I want to give my reader single chapters, rather than chunks of text, and they are of different length: as long as the readers will consider all chapters to be equal in terms of workload, replace the text chunks with chapters in the computation above. Each reader is divided in sub-readers corresponding to the total number of chapters that they are willing to read. Your novel length is given in chapters, and the probability of rewriting, refers to a chapter and not to a single word anymore. Leave the rest unchanged. A word of advice, do not disclose whether a chapter is longer or shorter than average to your beta-readers unless you are sure that they are not easily offended by workload inequality.
Is there readily available software to calculate this? yes and no, and sadly the margin is too narrow for me to put it here :)

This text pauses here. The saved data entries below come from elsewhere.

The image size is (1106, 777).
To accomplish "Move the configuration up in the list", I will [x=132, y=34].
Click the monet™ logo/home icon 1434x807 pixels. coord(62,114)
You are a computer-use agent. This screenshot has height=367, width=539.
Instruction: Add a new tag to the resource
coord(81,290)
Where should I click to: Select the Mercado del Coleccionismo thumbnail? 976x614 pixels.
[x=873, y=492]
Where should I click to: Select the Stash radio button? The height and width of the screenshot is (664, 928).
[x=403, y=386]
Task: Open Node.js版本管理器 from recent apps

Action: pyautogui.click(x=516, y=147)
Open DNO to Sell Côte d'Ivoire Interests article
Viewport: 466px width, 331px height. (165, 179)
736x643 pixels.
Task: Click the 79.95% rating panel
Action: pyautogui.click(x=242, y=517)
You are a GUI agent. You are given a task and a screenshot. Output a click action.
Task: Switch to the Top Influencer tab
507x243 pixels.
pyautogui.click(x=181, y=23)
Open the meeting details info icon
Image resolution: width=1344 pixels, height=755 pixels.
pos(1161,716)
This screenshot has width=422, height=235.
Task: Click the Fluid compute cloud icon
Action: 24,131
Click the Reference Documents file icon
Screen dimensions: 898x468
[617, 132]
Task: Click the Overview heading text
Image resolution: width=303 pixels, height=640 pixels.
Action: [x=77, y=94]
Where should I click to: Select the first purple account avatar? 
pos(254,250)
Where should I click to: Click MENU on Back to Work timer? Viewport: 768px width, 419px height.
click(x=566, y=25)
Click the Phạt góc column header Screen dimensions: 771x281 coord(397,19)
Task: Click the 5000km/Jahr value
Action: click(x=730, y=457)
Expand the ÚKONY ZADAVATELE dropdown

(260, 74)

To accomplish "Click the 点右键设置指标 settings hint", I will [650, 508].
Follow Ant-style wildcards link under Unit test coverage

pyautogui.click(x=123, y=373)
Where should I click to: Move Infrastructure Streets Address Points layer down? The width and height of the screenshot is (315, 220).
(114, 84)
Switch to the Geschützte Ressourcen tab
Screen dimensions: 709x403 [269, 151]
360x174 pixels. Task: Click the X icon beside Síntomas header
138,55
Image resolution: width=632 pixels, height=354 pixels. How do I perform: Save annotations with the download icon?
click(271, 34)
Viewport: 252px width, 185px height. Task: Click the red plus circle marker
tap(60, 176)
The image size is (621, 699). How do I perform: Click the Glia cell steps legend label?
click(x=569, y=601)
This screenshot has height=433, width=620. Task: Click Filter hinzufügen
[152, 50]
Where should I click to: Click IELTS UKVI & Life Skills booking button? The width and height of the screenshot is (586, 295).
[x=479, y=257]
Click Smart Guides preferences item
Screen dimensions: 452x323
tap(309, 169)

I'd say that you would do well to compile a list for yourself of the type of criticism that you are looking for. Because what you'll get, if you throw your work out to readers without a specific task for the reader, is everything ranging from people deciding not to read it alt all, people saying 'Looks great!' (and you suspect they didn't read it either), people pointing out comma errors and tense mistakes and other minor things that really don't help much in terms of story, people identifying all the technical errors you are blind to or don't know yet, like repeating words / telling instead of showing / viewpoint issues, or people rewriting your work wholesale, or people saying your characters have no goals, your story no arc, your scenes no structure...
In other words, there's a good chance what you'll be given in return is not what you expect if you don't constrain the request up front. (Also, spend time identifying good readers. These are usually writers.)
So. Compile a list of the feedback you want, at any stage of writing that you desire. Compiling the list will also help you find mistakes on your own. Not sure what to put on the list? A good place to get ideas is on writing blogs, and also by spending time critiquing other writers' work.
I recently took a single sheet to a group I'm in, and on this sheet I had story-boarded a trilogy I'd like to write. I wanted constructive feedback on the ideas, and we spent about thirty minutes hashing through the story arcs I had sketched for the trilogy. There was not a single named character yet, no words at all in story, but I wanted feedback on the concepts.
Answer: So, at any stage in the story writing process, you can solicit constructive feedback--but you probably are doing yourself a disservice if you don't know the specific type of feedback you want beforehand. (Most beginning writers say "Is it interesting?" and I'd urge you to look a little deeper than that, because having been on the receiving end of that a number of times, I've come to realize whether it is interesting or not still boils down to details of crafting a story.)
There is no set time --this needs to be a personal determination. Getting criticism too early, or in the wrong frame of mind, or from the wrong person can potentially shut down your muse, or shunt your creativity away from the things that resonate the most with you. But if you never get criticism, you're likely to end up writing only for yourself, and if you get it too late, you'll find yourself doing a lot of rework.
I would advise getting criticism when you need it, meaning (a) when you are stuck, (b) when you are at a stopping place or (c) when you have a need to know how this will appeal to your final audience. That could be anywhere from the very beginning to the very end.
It can be good to do some preparatory work on shorter, more audience focused projects --for instance, fan fiction or blog posts --where continuous feedback is readily available. What you learn there can carry over to longer projects that you want to keep private for longer.